La progressione della malattia è difficile da descrivere. Nessun referto medico può spiegare il peggioramento che sto vivendo. Alcuni medici mi hanno proposto le cure palliative, ma come reagirebbe il mio corpo? Il mio intestino neurologico è già compromesso, e le conseguenze degli oppiacei potrebbero essere devastanti. Come affrontare tutte queste sofferenze senza soluzioni semplici? In un episodio recente, ero rannicchiata sul letto mentre l’assistente mi aiutava, con il letto coperto da traverse. Alla fine, scoppiavo in lacrime ansimanti. Queste esperienze rendono difficile raccontare il peggioramento della malattia. Come trasmettere il cambiamento in pochi mesi? La progressione è un obiettivo mobile, difficile da catturare nei referti medici. Il corpo deve essere sentito, vissuto. Solo chi lo vive può comprendere appieno.

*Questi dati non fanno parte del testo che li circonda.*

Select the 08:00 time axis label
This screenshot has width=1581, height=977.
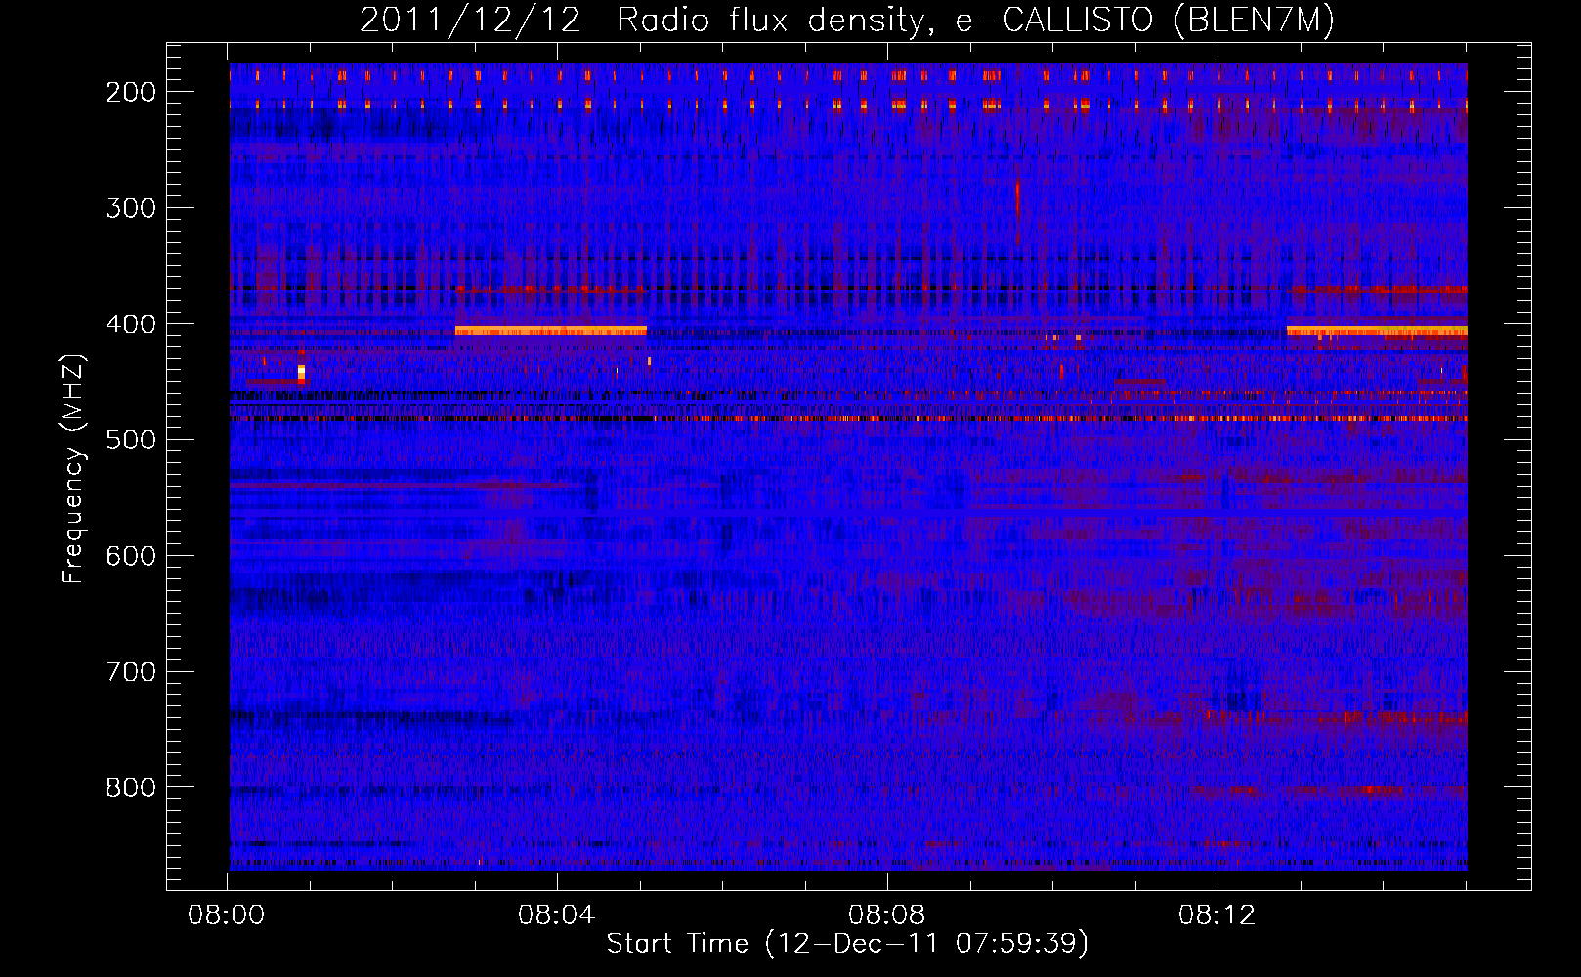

Nel centro storico durante il Festival del giornalismo, mi ritrovo a riflettere sulla mia presenza qui, un evento annuale che ancora mi spinge a partecipare. Quest’anno, però, è una versione ridotta: solo pochi incontri, quasi miracolati. Stefano ha fatto di tutto per accompagnarmi, sostituendo l’assistente. “Possiamo uscire dopo l’incontro, amore?” – mi chiedo, ma l’ininterrotta fuga urinaria mi disturba da prima, rendendo difficile interagire. “Va bene, ma possiamo fermarci rapidamente? Devo sistemarmi prima di prenderti cura di te per un paio d’ore.” – “Certo, nessun problema”, risponde.
Ma il disagio continua. Da diversi mesi, le infezioni causate dal cateterismo hanno reso la situazione ancora più complicata. Chiazze di urina a casa al risveglio, sul letto, addosso. Anche se esco ben protetta, la sensazione non è piacevole e persiste. E poi il dolore. La schiena fa male da morire, devo staccarmi dallo schienale ma il tronco cede e cado in avanti. Le ossa del bacino fanno male, soprattutto nella zona dell’appoggio ischiatico, nonostante i migliori cuscini antidecubito. E c’è anche la lesione al coccige, fratturato per sempre dopo una brutta caduta.
Il dolore e i fastidi non mi lasciano tregua. Anche quando incontro persone, vorrei evitare i saluti non perché sono asociale, ma perché prego di non dover trascorrere troppo tempo. Quando torno a casa, la routine implica un bisogno immediato di assistenza, senza possibilità di riposo immediato. “Come fai a farlo?” – mi chiedo, quando un’ora di incontro mi distrugge e il corpo reagisce con dolori, spasmi e incontinenza. La fatica è costante, non c’è mai abbastanza energia.